20 Questions with Alex Antilla

Jeff Novack
Bernell Dorrough

Student Life sat down with swimmer Alex Antilla to discuss topics as varied as his tie-dyed Speedo, the Texas Rangers and, of course, peeing in the pool.

Student Life: Marco

Alex Antilla: Polo

SL: Marco
AA: Polo

SL: George Bush recently welcomed his wife back from a trip to Europe with a poem. An excerpt from the poem reads, “Dear Laura/roses are red/violets are blue/oh my lump in the bed/how I’ve missed you.” More disturbing: that GW wastes time writing poetry rather than leading the country or that he affectionately refers to his wife as his lump in the bed?

AA: They’re both equally bad, but the lump in the bed is probably worse.

SL: At what grade level do you think you could write a better poem than the president?

AA: Second grade.

SL: The breaststroke-do women have an unfair, inherent advantage?

AA: I think the guys have the advantage, ’cause they’re more experienced. They’ve felt a lot of breasts.

SL: The Speedo: is there a purpose to the swimsuit or is it just an ego trip?

AA: Definitely just an ego trip. Practices are long and hard and the girls need something to look at during the long swims.

SL: Tell me about the tie-dye Speedo.

AA: Yes, I have a tie-dye Speedo. I needed an extra Speedo and my friend went out to buy one for me last year. He said there was only one left. I didn’t believe him. It’s the only one I have so I definitely sport it everyday.

SL: What about nicknames on the team?

AA: Well, a lot of the guys on the team like “Top Gun”-the movie-a lot, and we were acting out “Top Gun” on a volleyball court, you know the big volleyball scene? One of the freshmen wanted to be Goose, but we already had a Goose. So he had to be Meg Ryan, and he’ll be known as Meg Ryan forever.

SL: You’ve told me you took on the role of Maverick. How did you imitate Maverick when you were younger?
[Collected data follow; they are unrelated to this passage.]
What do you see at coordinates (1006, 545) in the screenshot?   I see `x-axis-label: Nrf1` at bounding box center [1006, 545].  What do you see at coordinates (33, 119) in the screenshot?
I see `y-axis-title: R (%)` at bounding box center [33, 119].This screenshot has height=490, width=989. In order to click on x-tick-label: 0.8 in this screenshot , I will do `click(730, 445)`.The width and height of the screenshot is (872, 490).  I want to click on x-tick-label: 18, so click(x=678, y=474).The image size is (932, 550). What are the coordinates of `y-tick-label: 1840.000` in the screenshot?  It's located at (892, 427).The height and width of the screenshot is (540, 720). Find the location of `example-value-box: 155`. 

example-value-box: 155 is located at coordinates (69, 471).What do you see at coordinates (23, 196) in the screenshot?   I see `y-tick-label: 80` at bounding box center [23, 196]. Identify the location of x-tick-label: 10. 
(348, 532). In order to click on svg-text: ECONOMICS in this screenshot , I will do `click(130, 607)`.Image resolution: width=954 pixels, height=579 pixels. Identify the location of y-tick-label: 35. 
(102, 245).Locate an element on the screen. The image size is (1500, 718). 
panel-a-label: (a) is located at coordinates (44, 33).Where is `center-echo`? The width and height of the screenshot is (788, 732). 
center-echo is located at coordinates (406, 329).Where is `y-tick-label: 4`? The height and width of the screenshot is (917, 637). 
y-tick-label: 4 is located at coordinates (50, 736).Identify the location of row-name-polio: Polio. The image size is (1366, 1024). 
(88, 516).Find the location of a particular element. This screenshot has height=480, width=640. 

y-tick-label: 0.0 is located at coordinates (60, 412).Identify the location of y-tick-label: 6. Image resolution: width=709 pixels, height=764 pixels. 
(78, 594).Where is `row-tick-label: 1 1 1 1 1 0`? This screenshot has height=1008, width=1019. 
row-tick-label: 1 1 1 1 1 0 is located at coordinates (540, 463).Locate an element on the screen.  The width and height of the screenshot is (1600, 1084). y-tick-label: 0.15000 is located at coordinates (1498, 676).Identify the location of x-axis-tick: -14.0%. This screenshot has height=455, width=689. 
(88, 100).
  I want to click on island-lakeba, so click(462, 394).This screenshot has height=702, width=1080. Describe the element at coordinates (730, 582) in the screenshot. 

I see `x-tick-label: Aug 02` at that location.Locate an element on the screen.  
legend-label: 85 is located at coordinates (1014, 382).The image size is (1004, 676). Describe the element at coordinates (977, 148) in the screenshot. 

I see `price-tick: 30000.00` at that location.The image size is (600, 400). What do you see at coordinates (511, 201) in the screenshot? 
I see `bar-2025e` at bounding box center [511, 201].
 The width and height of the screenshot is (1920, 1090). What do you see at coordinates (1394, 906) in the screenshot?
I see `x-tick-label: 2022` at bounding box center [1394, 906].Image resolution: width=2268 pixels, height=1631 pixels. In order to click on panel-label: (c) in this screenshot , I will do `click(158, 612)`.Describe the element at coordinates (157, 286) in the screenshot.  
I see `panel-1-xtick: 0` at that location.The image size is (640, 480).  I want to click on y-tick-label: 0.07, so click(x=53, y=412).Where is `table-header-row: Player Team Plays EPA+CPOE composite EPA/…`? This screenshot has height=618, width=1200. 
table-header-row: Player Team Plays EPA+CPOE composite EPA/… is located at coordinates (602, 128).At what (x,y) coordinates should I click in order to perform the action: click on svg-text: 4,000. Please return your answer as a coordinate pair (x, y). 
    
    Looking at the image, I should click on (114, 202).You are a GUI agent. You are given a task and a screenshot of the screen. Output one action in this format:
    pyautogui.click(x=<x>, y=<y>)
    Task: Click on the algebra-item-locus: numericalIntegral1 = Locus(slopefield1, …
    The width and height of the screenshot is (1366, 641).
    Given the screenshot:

AA: I had asthma and I still have asthma. I used to take a nebulizer, which is just basically a breathing machine mask that you put over your mouth. So I used to sit in front of the TV with the mask on and pretend I was Maverick.

SL: Your roommate and teammate, Mike Slavic, is, of course, Goose. Would you still be able to swim if Slavic missed a meet?

AA: Well, after that, coach would probably want me back in the water right away. But I’d tell him I’ll swim when I’m goddamn good and ready! You got that?

SL: The final season of “Friends” has just kicked off. How do you think the cast would do in the pool? Who would be the best? Gotta be David Schwimmer, right?

AA: I guess David Schwimmer would be in the best in the water, but I would rather have Rachel.

SL: How do you like shaving your legs and other body parts?

AA: It feels great. It’s probably the most manly thing we do. It feels really good at night in bed, but I have actually cut myself a few times.

SL: How many times a week do you swim in the pool?

AA: I swim in the pool like 10 times a week. There’s definitely plenty of pee in it. I think I’m the only swimmer that doesn’t pee in the pool, actually. They tell me the chlorine gets rid of the piss, but I don’t buy into it.

SL: If peeing in the pool is cool, then who is the Miles Davis of the team?

AA: If peeing the pool is cool, then consider Brian Hindman Greg Louganis.

SL: You’re a Texas Rangers fan. Their first baseman, Rafael Palmeiro, is well-known for endorsing Viagra. Is his teammate Alex Rodriguez the next logical candidate to take over? He is A-Rod after all.

AA: I think A-Rod is too young. I’d probably go with R.A. Dickey. He’s certainly got the name.

SL: Thanks for the interview.

AA: No problem. You can be my wingman anytime.